If I had to provide a name for my infantile photography style, it would have to be unnatural realism.
‘Realism’ in the sense that I find myself growing intolerant of hyper-edited shots that look nothing at all like the world. Over-highlighted, over (or under) exposed and saturated, shadows removed, etc. All to just make it more ‘exciting’. I find myself gravitating to the normal, the mundane, the ‘boring’. I try to capture the wonder of the everyday that we so often skip over so quickly because of our… wait, my busy schedule.

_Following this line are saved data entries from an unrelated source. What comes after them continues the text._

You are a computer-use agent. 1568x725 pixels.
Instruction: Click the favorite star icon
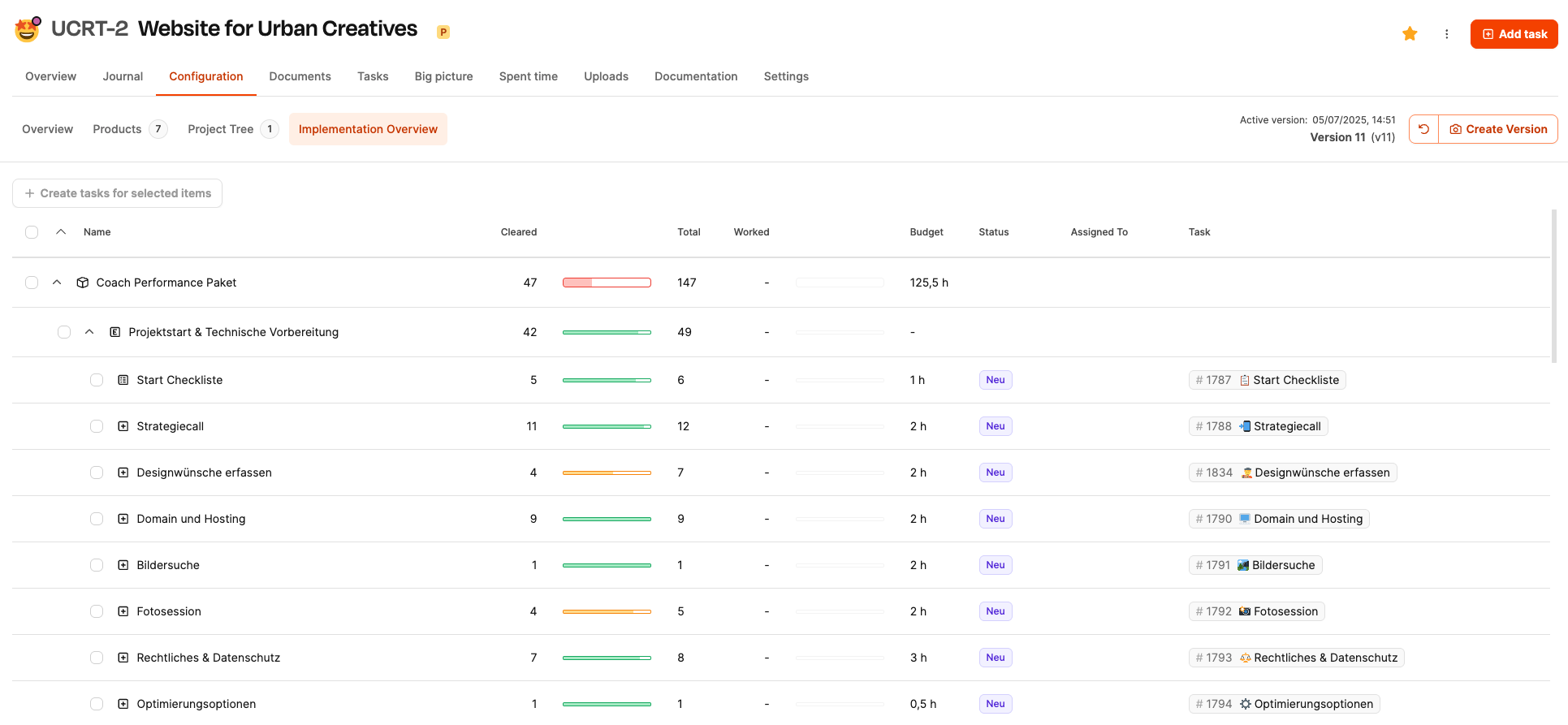pyautogui.click(x=1410, y=34)
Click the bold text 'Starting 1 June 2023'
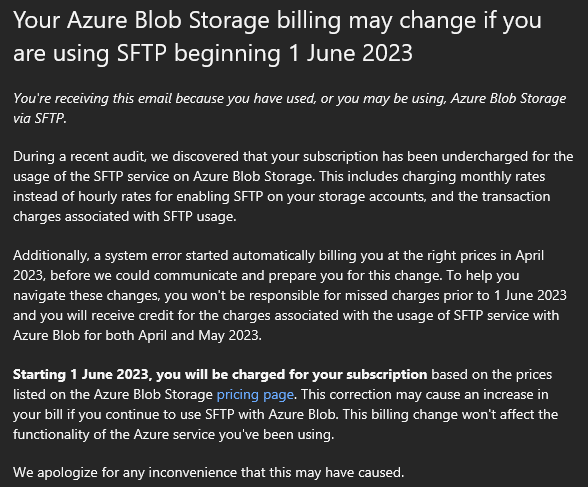Image resolution: width=588 pixels, height=487 pixels. [x=80, y=375]
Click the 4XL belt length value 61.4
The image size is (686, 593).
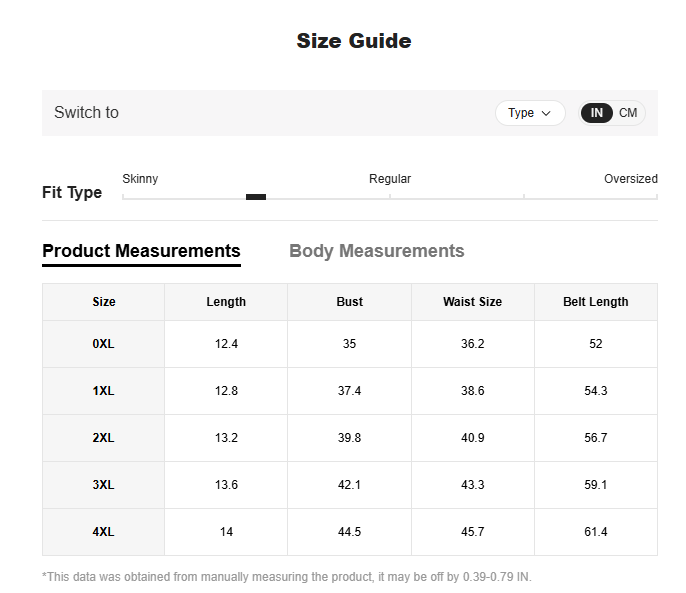(595, 532)
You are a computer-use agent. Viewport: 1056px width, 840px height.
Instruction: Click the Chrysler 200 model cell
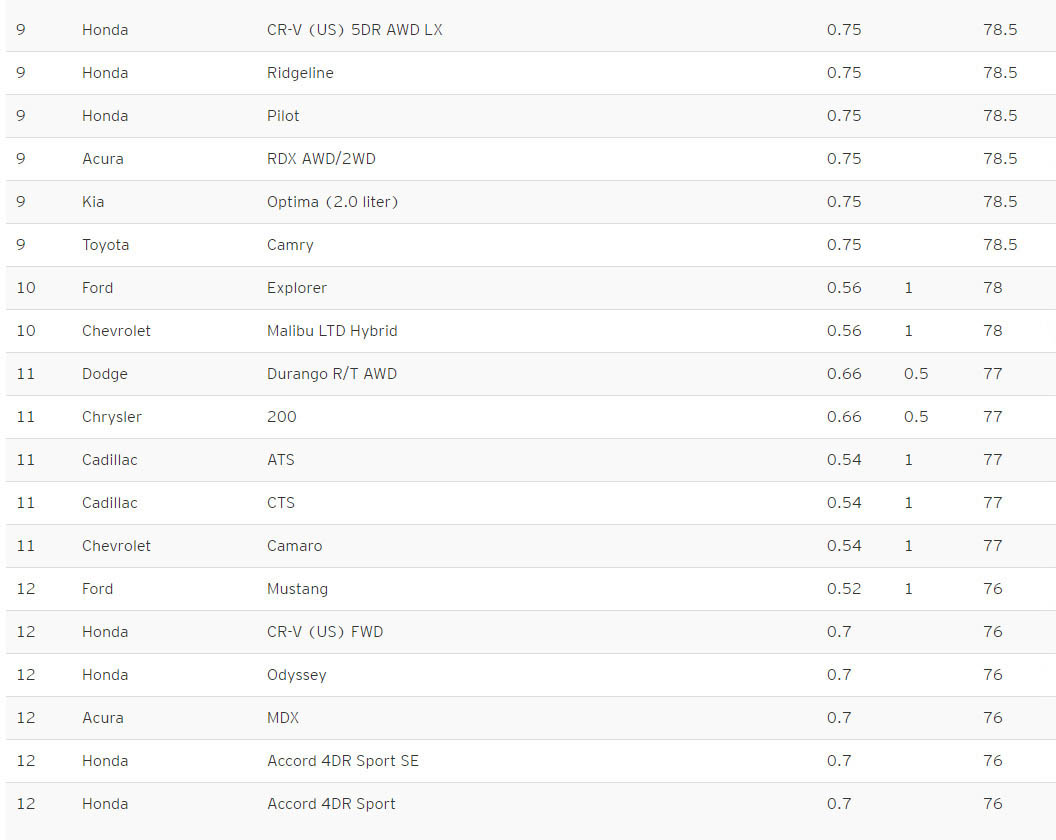pyautogui.click(x=282, y=417)
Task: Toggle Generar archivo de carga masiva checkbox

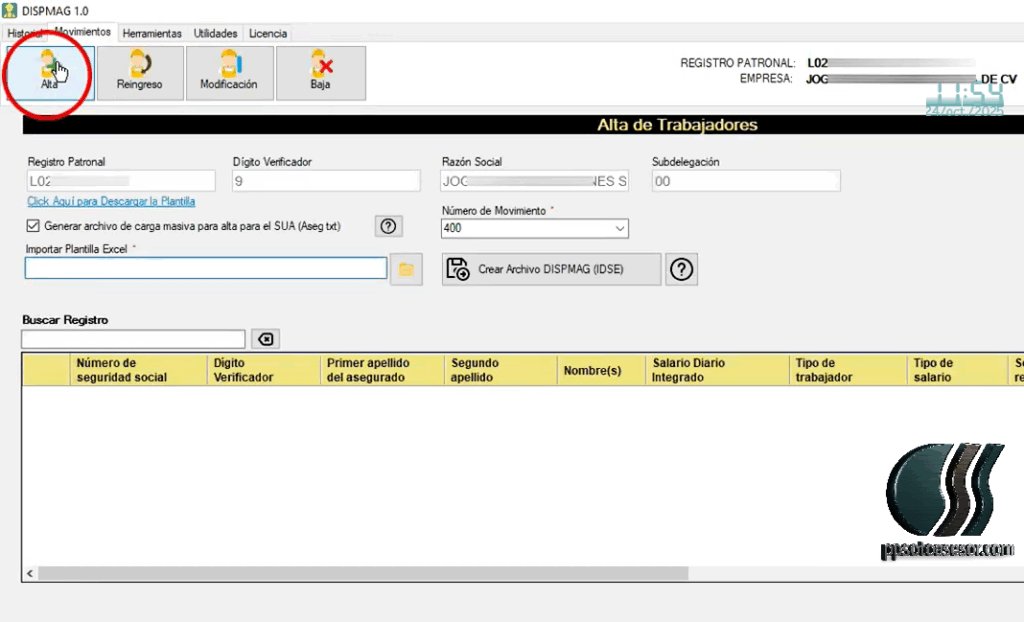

And ‘unnatural’, because I think all photography, like all art, is a startlingly unnatural thing, in the sense that nature doesn’t care what it looks like. Nature doesn’t say “ooh, this will make a good shot, get this angle…” To mash C.S. Lewis and Richard Dawkins into one assessment, Nature is a blind, pitiless, indifferent and dumb witch. Imagine (if you dare) every single angle and distance/zoom combination you could take of a given object in the world. Now imagine every object in the world – the ones that get attention (i.e. Auckland Skytower), and the ones that don’t (i.e. a simple blade of grass by your sidewalk). Take it into movies/film. How boring would a 100 minutes of raw footage from a still camera in my back yard be? The point? We cannot overstate how selective we are in what we choose to record, and how we choose to the post-process it. Insanely unnatural.
Anyway, those are some thoughts that have been rattling around my brain whilst I carry my camera around.